(Recorded data)
******

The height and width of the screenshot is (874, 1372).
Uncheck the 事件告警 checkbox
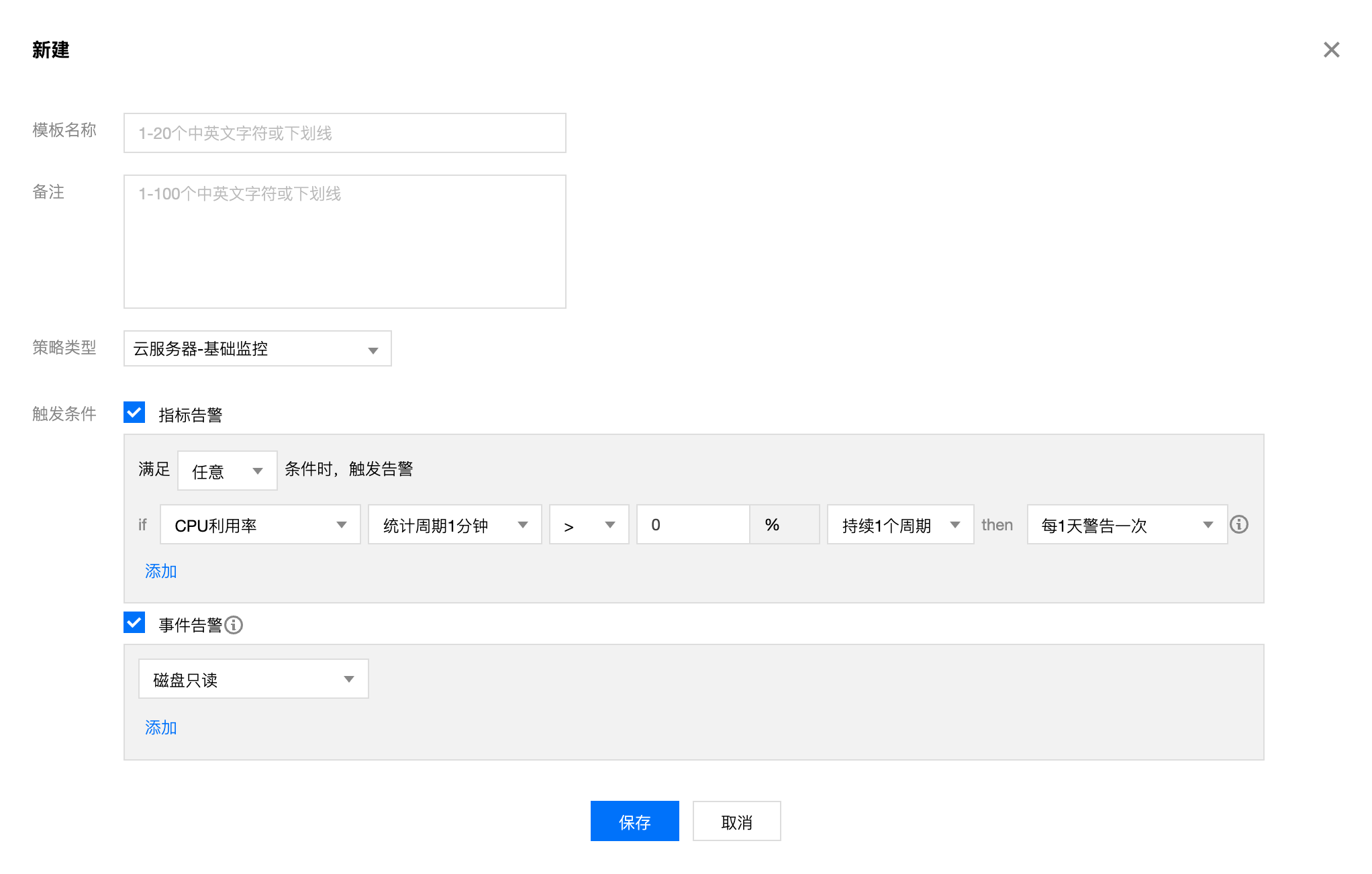pos(134,622)
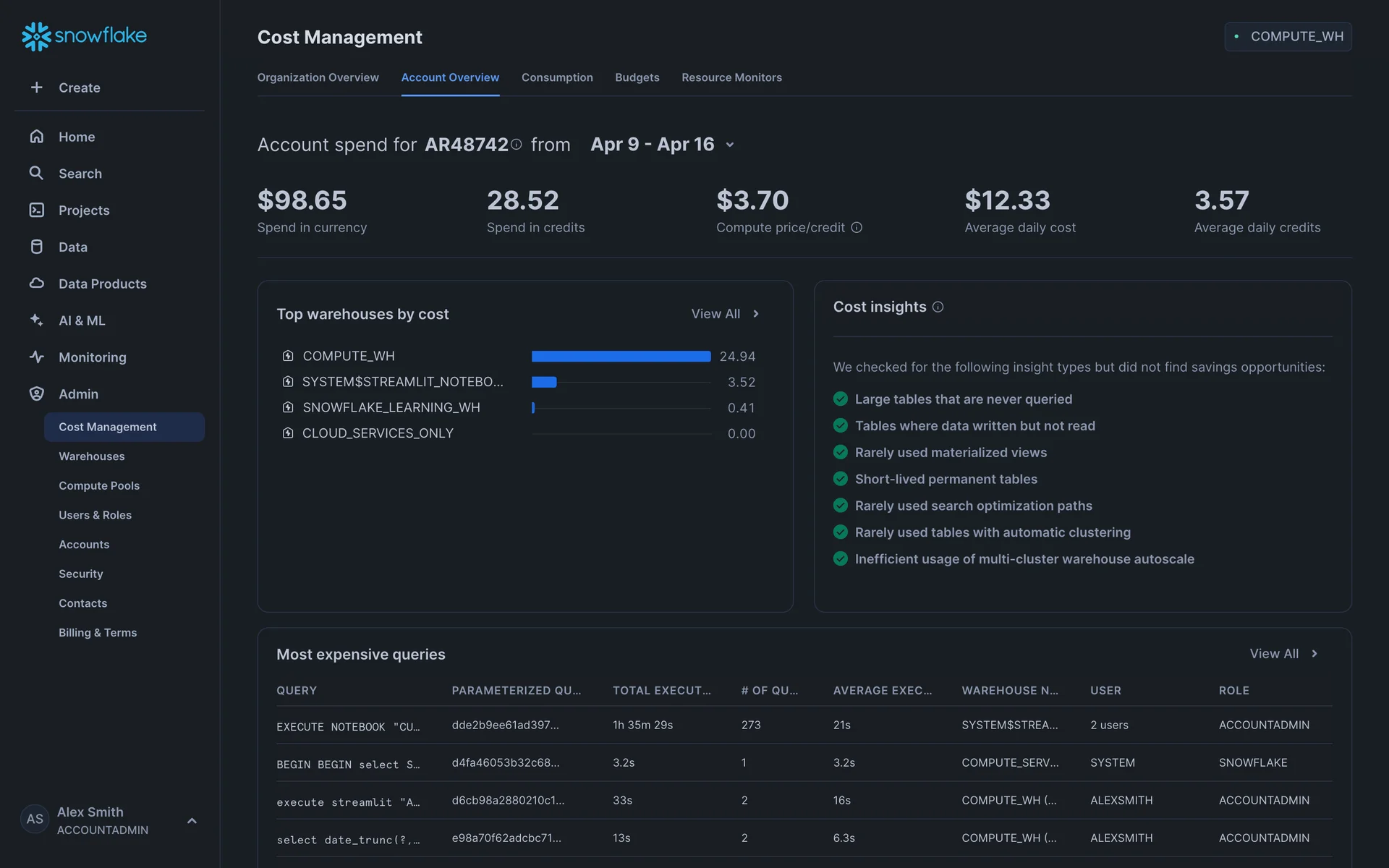Viewport: 1389px width, 868px height.
Task: Expand the Alex Smith account menu
Action: tap(192, 820)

******

= Requirement =
Without including any pictures, reproduce the data exactly.

= Solved problem =
The height and width of the screenshot is (874, 1372).
Uncheck the 事件告警 checkbox
pos(134,622)
Viewport: 1389px width, 868px height.
Task: Expand the Alex Smith account menu
Action: tap(192, 820)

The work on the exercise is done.